Faculty Fellow
Dr. Jared Clemons is an Assistant Professor in the Department of Political Science at Temple University. His research focuses on political economy, political behavior, black political theory, antiracism, and the US education system.
Project Statement: Dr. Clemons is currently working on a book tentatively titled Privatizing Antiracism: Why Education Cannot Solve Racial Inequality, in which he examines the role that education has played in the fight for racial equality in the US, particularly since the modern civil rights movement. Tracing our current public school system to the Elementary and Secondary Education Act of 1965, Dr. Clemons argues that, due to the nature of the capitalist economy, the idea of equal educational opportunity—often believed to be the answer to racial inequality—cannot be realized. Employing a mixed methodological approach to this research, Dr.
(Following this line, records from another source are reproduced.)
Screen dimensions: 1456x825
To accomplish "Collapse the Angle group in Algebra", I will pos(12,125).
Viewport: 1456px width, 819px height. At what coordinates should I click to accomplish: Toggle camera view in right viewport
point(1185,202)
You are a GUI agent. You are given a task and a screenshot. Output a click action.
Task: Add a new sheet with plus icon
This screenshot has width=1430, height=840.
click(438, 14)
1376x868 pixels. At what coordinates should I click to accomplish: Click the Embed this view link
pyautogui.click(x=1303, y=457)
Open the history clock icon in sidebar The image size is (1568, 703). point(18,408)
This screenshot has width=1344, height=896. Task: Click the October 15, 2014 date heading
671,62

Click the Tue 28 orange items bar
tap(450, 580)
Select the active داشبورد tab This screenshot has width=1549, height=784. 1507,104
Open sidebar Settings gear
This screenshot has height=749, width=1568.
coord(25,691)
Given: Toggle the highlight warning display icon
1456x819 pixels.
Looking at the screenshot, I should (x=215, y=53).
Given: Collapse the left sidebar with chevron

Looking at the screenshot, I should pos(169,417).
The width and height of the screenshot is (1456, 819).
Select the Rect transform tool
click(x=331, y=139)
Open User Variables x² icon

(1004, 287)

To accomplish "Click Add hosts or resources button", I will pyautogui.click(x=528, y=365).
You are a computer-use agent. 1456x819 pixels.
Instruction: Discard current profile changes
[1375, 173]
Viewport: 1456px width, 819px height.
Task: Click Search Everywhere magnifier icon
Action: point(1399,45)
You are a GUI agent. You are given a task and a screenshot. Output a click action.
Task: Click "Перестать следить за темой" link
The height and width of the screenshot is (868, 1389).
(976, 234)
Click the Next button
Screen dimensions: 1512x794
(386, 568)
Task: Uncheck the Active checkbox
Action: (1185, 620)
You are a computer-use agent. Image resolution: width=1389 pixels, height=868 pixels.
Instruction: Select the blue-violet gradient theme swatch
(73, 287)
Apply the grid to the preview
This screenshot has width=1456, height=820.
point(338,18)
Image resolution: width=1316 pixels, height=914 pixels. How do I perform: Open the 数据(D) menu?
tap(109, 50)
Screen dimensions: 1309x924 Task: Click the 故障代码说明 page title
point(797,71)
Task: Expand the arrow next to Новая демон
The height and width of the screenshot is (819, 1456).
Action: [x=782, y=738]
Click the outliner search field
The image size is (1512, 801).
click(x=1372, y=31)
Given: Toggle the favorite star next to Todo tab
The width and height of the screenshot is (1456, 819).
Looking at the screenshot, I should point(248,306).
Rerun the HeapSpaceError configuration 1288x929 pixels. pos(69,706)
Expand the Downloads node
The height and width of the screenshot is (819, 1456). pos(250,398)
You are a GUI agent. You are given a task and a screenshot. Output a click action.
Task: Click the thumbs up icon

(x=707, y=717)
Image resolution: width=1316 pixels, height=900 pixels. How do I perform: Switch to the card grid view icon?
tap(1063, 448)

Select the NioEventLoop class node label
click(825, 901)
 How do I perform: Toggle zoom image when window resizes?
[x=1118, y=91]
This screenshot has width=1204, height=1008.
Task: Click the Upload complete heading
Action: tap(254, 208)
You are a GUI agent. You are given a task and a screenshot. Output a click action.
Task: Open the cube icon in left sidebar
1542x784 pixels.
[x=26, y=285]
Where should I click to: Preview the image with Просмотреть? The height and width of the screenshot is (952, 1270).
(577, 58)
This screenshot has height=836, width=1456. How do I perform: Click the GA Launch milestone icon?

Clemons relies upon archival research, as well as observational and experimental survey work, to provide empirical evidence for what he calls the education paradox, which underscores two irreconcilable functions of the education system: it is at once both an engine of social and economic inequality as well as a means by which people seek to rectify structural injustices, especially those stemming from legacies of racism. Since the passage of the ESEA, however, the first function—education as an engine of inequality—has prevailed. Given this, Clemons advances a new conceptual framework, the privatization of racial responsibility, which offers a new accounting of structural racial inequality and how it might be addressed politically outside the education system.